- Opening Delimiter -
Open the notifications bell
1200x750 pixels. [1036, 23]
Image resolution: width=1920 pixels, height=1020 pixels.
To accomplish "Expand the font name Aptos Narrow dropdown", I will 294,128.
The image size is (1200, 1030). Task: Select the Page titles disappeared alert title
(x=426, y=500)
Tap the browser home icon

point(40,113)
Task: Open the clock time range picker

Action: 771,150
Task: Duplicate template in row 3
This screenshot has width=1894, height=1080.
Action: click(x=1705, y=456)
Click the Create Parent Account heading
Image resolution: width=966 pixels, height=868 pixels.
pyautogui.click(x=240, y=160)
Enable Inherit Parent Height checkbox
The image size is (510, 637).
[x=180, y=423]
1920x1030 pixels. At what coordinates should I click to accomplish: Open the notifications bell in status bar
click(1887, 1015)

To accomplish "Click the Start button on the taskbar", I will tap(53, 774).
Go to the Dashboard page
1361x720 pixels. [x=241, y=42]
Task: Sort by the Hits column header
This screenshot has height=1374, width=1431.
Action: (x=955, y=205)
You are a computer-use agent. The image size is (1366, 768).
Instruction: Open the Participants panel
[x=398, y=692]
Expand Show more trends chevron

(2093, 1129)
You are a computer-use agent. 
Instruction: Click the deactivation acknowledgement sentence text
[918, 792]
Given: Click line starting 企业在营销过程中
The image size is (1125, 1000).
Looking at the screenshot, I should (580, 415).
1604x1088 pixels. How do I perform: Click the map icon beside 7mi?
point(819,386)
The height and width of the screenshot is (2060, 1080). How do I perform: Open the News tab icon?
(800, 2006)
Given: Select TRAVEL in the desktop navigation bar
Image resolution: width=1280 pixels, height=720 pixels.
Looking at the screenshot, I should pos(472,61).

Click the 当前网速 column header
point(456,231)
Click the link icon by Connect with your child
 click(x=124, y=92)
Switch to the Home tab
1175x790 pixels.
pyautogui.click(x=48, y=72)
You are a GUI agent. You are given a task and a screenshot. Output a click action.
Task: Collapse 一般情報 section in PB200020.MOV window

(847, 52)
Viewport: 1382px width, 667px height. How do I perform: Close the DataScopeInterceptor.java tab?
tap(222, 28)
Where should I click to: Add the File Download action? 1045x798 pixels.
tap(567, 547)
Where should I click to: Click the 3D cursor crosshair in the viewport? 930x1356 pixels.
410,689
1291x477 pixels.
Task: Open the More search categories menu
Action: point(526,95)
- Closing Delimiter -
EXERCISE DIRECTIONS - The complete listing must be printed again exactly as given.

SOLVED EXERCISE -
Open the notifications bell
1200x750 pixels. [1036, 23]
Image resolution: width=1920 pixels, height=1020 pixels.
To accomplish "Expand the font name Aptos Narrow dropdown", I will 294,128.
The image size is (1200, 1030). Task: Select the Page titles disappeared alert title
(x=426, y=500)
Tap the browser home icon

point(40,113)
Task: Open the clock time range picker

Action: 771,150
Task: Duplicate template in row 3
This screenshot has width=1894, height=1080.
Action: click(x=1705, y=456)
Click the Create Parent Account heading
Image resolution: width=966 pixels, height=868 pixels.
pyautogui.click(x=240, y=160)
Enable Inherit Parent Height checkbox
The image size is (510, 637).
[x=180, y=423]
1920x1030 pixels. At what coordinates should I click to accomplish: Open the notifications bell in status bar
click(1887, 1015)

To accomplish "Click the Start button on the taskbar", I will tap(53, 774).
Go to the Dashboard page
1361x720 pixels. [x=241, y=42]
Task: Sort by the Hits column header
This screenshot has height=1374, width=1431.
Action: (x=955, y=205)
You are a computer-use agent. The image size is (1366, 768).
Instruction: Open the Participants panel
[x=398, y=692]
Expand Show more trends chevron

(2093, 1129)
You are a computer-use agent. 
Instruction: Click the deactivation acknowledgement sentence text
[918, 792]
Given: Click line starting 企业在营销过程中
The image size is (1125, 1000).
Looking at the screenshot, I should (580, 415).
1604x1088 pixels. How do I perform: Click the map icon beside 7mi?
point(819,386)
The height and width of the screenshot is (2060, 1080). How do I perform: Open the News tab icon?
(800, 2006)
Given: Select TRAVEL in the desktop navigation bar
Image resolution: width=1280 pixels, height=720 pixels.
Looking at the screenshot, I should pos(472,61).

Click the 当前网速 column header
point(456,231)
Click the link icon by Connect with your child
 click(x=124, y=92)
Switch to the Home tab
1175x790 pixels.
pyautogui.click(x=48, y=72)
You are a GUI agent. You are given a task and a screenshot. Output a click action.
Task: Collapse 一般情報 section in PB200020.MOV window

(847, 52)
Viewport: 1382px width, 667px height. How do I perform: Close the DataScopeInterceptor.java tab?
tap(222, 28)
Where should I click to: Add the File Download action? 1045x798 pixels.
tap(567, 547)
Where should I click to: Click the 3D cursor crosshair in the viewport? 930x1356 pixels.
410,689
1291x477 pixels.
Task: Open the More search categories menu
Action: point(526,95)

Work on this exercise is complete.